Dans la Tshopo, cette situation affecte directement le coût du transport, des denrées alimentaires et des activités commerciales. Chaque hausse du prix à la pompe alimente ainsi une pression supplémentaire sur le pouvoir d’achat des ménages.
Une logistique lourde et coûteuse
La différence de prix s’explique d’abord par la complexité du circuit d’approvisionnement. Contrairement à Kinshasa, alimentée via Matadi et Boma, Kisangani dépend d’un acheminement combinant routes, voies fluviales et parfois infrastructures ferroviaires.
Le carburant destiné à l’Est du pays parcourt de longues distances avant d’arriver dans les stations-service de la Tshopo. Ce trajet entraîne des frais élevés de transport, de manutention, de stockage et de sécurisation des cargaisons.
À cela s’ajoutent les difficultés liées à l’état des routes. Sur plusieurs axes stratégiques, les infrastructures dégradées augmentent les coûts d’exploitation des transporteurs et ralentissent l’approvisionnement.
Taxes et surcoûts sous pression
Les opérateurs pétroliers dénoncent également l’accumulation des taxes de transit et des prélèvements administratifs appliqués tout au long de la chaîne logistique.
Cette question a récemment été examinée lors d’une réunion tenue à Kinshasa entre le ministère de l’Économie nationale, les représentants de la Fédération des entreprises du Congo (FEC) et les autorités de la Tshopo.
Le gouvernement a annoncé la poursuite des concertations techniques afin d’identifier des solutions susceptibles d’alléger les charges supportées par les sociétés pétrolières opérant dans l’Est du pays.
Le dossier des taxes de transit doit notamment être transmis à la hiérarchie compétente pour un examen approfondi.

Kinshasa promet des mesures correctives
Face aux inquiétudes des opérateurs économiques et des consommateurs, le gouvernement central tente désormais de rassurer.
Le Gouverneur de la Tshopo, Paulin Lendongolia, a récemment annoncé qu’une baisse du prix du carburant pourrait intervenir après les discussions menées à Kinshasa.
Une solution est en voie d’être concrète, parce qu’il y a une mesure qui a été prise par le vice-Premier ministre en charge de l’Économie juste après les deux séances de travail que nous avons eues », a-t-il déclaré.
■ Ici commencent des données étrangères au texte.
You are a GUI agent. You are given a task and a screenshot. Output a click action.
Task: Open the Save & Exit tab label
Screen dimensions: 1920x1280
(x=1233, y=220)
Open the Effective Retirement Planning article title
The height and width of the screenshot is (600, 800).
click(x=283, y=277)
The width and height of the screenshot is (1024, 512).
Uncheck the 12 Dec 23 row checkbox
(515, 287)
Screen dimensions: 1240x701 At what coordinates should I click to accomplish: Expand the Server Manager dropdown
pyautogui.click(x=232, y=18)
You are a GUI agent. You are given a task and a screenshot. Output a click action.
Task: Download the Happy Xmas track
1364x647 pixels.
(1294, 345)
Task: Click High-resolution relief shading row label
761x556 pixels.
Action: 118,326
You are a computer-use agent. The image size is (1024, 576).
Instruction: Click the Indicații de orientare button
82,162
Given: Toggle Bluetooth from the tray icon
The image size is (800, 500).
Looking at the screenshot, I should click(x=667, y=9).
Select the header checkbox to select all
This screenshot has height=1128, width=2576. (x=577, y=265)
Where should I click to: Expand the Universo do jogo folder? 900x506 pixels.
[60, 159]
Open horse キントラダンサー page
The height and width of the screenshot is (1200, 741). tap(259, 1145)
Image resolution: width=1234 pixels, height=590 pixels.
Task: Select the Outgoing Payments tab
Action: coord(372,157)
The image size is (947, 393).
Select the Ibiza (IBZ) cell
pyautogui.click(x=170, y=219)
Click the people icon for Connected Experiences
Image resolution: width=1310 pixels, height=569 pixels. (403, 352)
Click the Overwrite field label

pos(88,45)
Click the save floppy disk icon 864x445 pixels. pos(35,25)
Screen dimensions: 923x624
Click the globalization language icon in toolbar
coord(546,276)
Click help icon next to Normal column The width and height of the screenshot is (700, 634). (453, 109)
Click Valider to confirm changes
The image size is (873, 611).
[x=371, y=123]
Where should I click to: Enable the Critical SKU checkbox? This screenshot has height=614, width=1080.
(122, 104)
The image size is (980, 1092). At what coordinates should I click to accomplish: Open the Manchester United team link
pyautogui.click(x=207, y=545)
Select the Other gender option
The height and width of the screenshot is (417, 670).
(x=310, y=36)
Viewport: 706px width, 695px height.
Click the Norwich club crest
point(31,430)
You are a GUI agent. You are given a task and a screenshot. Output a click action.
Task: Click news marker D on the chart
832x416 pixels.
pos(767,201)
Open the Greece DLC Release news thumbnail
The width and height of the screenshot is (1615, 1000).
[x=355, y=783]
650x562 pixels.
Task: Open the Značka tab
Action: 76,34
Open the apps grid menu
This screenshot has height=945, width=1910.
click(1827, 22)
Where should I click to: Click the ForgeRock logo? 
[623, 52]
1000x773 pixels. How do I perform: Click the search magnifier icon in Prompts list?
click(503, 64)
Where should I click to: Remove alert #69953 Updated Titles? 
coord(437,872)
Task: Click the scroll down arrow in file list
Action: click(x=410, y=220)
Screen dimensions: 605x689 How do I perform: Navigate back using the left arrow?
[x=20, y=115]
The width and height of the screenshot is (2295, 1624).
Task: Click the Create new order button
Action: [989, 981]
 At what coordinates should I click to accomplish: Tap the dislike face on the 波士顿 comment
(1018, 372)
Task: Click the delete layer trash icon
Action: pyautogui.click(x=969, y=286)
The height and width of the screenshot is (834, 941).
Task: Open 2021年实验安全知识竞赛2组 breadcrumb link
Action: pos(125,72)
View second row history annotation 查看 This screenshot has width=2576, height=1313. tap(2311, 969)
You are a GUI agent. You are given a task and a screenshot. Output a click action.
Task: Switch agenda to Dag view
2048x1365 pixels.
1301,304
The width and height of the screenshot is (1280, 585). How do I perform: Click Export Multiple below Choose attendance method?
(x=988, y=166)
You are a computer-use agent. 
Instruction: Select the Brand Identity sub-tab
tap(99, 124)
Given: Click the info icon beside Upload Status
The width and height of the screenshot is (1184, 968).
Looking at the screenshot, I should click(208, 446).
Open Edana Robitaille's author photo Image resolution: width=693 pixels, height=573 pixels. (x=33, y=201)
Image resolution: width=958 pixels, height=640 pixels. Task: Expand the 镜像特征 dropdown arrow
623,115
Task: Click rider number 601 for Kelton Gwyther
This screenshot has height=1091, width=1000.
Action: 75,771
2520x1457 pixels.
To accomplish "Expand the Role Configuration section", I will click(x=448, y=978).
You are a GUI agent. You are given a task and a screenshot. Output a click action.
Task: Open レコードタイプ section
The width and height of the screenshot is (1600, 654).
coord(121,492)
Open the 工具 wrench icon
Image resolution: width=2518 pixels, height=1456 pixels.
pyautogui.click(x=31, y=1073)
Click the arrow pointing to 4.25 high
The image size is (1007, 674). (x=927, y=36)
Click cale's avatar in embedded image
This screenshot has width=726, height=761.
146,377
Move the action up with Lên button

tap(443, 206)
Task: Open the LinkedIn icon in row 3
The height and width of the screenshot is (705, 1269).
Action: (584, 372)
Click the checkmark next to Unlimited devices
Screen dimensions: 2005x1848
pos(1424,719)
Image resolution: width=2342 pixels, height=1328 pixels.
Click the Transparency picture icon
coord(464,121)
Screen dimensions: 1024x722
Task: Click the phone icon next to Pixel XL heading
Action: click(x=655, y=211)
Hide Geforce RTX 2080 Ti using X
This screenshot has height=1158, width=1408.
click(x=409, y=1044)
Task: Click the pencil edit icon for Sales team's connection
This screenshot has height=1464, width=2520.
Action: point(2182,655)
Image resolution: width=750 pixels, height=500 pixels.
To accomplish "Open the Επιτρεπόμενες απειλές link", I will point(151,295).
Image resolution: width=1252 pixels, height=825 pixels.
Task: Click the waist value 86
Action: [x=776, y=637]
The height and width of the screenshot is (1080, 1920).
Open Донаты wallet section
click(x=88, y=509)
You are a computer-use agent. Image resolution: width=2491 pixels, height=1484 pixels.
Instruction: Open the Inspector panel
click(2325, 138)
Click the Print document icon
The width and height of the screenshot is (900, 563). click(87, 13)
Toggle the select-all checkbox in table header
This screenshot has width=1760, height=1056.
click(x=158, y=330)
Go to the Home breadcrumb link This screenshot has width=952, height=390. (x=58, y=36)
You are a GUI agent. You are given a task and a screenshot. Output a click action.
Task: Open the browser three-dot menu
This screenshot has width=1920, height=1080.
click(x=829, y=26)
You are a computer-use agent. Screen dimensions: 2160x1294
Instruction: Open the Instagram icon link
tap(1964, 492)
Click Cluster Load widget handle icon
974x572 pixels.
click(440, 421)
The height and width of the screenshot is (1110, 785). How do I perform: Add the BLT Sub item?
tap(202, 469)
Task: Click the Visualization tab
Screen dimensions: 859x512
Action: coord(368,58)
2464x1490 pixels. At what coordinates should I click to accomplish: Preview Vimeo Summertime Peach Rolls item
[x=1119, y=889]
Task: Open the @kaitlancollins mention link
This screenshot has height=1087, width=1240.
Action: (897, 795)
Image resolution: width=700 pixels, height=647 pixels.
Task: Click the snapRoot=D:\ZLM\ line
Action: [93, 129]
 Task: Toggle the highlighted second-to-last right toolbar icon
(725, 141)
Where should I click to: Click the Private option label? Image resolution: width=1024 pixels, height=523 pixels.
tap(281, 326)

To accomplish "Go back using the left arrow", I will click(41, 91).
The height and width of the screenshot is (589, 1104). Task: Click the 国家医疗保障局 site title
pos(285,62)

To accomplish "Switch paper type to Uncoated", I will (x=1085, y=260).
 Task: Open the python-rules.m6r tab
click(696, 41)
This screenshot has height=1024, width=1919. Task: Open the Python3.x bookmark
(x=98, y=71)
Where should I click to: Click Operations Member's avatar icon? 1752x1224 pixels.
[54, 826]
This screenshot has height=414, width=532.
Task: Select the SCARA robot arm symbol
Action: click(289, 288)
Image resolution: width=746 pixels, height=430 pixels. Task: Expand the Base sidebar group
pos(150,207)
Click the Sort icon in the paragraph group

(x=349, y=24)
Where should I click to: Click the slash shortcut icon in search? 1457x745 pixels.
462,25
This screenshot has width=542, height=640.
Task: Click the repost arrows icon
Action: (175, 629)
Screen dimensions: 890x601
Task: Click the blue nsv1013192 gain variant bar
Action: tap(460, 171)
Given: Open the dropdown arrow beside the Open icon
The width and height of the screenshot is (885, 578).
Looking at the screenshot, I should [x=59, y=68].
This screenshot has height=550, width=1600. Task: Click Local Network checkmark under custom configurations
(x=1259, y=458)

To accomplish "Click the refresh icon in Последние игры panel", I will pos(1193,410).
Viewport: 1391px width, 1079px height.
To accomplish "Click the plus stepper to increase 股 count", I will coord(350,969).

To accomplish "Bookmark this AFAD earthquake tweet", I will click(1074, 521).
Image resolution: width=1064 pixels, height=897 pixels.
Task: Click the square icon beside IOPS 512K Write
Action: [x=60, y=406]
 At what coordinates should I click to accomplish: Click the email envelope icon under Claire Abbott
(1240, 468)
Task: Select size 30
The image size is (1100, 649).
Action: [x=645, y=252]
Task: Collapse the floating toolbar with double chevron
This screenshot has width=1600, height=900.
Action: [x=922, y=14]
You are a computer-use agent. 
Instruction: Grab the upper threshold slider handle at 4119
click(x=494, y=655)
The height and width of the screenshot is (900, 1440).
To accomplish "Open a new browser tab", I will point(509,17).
Même si les détails des mesures envisagées n’ont pas encore été rendus publics, plusieurs pistes sont évoquées, notamment un allègement de certaines charges fiscales et un meilleur accès des opérateurs pétroliers aux mécanismes de subvention de l’État.
Pour les autorités congolaises, l’objectif est désormais de réduire les écarts de prix entre Kinshasa et les provinces enclavées de l’Est, où le carburant reste un facteur central du coût de la vie et de la compétitivité économique.